The Scale-Decoupled Loss further improved detection performance. By applying scale-aware regression and classification weighting, Recall increased from 0.657 to 0.718, and mAP reached 0.770. These results highlight SDLoss’s effectiveness in addressing positive-negative sample imbalance and stabilizing model training.

The SPPELAN multi-scale fusion module enhanced sensitivity to fine-grained defects through multi-scale path aggregation and spatial attention.

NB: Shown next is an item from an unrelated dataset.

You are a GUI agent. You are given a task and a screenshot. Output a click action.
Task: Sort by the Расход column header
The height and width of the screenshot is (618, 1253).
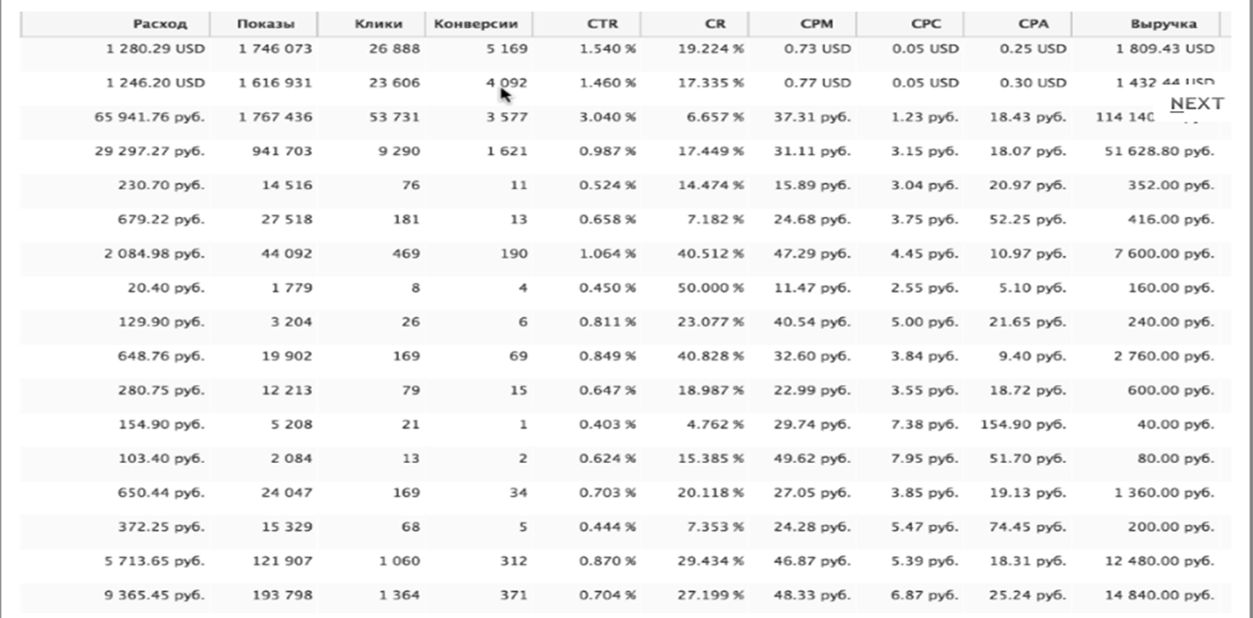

While its standalone contribution to mAP was moderate, it significantly improved feature fusion and robustness, providing a strong foundation for overall performance gains.

When all three modules were combined in ESS-DETR, the model achieved the best performance, with Precision of 0.837, Recall of 0.738, mAP of 0.790, and computational cost further reduced to 60.2 GFLOPs. Importantly, these gains arise from a carefully coordinated design and joint optimization of the modules, rather than from a simple stacking of individual components. This demonstrates a well-balanced trade-off between detection accuracy and computational efficiency, as shown in Figure 6.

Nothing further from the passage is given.